749 views Asked by At

When loading a certain url in UIWebView in IOS 10.1 it is failing on

Error Domain=NSURLErrorDomain Code=-1200 "An SSL error has occurred and a secure connection to the server cannot be made"

However the same webview loads fine in iOS 10.2

I can load the url in both 10.1 and 10.2 if I use NSAllowsArbitraryLoads = YES but only in 10.2 with NSAllowsArbitraryLoadsInWebContent = YES

I tested the URL with nscurl --ats-diagnostics and it passes all tests

I think that the issue may have something to do with an ip location validation within the webpage.

Are the differences between 10.1 and 10.2 in the handling of App Transport Security Settings? Are these documented?

---- Edit -----

I managed to resolve my issue by looking at the error in didFailLoadWithError. This told me exactly what the url was that was causing the failure. I added this url to my Exception Domains with NSExceptionRequiresForwardSecrecy=NO (determined using the ats diagnostics)

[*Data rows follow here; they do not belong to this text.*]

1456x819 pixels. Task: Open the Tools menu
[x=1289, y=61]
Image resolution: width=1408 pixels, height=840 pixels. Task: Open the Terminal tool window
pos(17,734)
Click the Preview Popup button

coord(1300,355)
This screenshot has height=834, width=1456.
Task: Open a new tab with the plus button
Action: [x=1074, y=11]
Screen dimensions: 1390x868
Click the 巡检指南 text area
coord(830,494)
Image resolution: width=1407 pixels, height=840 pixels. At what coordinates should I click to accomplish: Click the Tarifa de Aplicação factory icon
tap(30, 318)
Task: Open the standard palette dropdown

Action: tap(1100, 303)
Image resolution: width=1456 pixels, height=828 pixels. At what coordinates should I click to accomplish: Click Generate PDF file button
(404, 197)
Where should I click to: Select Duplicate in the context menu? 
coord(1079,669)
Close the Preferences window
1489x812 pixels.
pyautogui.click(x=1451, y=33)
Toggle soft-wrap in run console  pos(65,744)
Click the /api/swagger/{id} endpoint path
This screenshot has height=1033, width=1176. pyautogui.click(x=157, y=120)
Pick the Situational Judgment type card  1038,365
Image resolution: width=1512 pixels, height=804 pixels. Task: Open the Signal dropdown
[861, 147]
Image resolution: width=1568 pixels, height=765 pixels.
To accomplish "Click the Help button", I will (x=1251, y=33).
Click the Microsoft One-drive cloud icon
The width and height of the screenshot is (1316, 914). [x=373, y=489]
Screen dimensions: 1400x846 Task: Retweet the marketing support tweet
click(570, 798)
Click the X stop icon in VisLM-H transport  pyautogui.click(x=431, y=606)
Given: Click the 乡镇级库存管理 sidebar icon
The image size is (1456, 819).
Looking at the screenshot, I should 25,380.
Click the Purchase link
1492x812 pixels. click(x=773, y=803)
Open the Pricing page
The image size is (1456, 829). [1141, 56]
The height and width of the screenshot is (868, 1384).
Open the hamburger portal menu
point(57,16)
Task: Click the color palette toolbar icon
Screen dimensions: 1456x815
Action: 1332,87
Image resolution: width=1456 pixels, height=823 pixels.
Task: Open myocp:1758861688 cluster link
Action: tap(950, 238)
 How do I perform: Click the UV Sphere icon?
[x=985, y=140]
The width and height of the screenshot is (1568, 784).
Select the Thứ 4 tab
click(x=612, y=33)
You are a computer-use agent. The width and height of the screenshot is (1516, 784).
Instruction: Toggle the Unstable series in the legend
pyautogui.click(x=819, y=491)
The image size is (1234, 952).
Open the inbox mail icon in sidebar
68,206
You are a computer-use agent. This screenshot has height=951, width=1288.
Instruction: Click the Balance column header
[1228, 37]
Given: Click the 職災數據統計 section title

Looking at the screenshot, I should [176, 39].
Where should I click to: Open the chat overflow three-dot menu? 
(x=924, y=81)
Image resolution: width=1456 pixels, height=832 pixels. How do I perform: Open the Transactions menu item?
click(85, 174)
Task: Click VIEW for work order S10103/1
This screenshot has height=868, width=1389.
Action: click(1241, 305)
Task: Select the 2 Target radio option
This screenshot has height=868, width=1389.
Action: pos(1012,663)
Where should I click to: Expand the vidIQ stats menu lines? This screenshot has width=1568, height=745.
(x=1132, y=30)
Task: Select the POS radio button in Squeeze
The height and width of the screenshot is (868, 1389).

This fixed my problem but I still would like to understand the differences in the two versions 10.1 & 10.2.

1

There are 1 answers

1
wottle On BEST ANSWER

Yes, earlier versions of iOS 10 did still enforce the forward secrecy requirement of app transport security in web views even with the NSAllowsArbitraryLoadsInWebContent key. That was a bug, that was fixed by Apple. The problem is that earlier versions of iOS shipped with the bug so you must be able to handle it, which isn't always possible if you don't know all the possible URLs that your Web you could navigate to. This may be part of the reason that Apple has extended their deadline for enabling app transport security and all apps submitted to the App Store.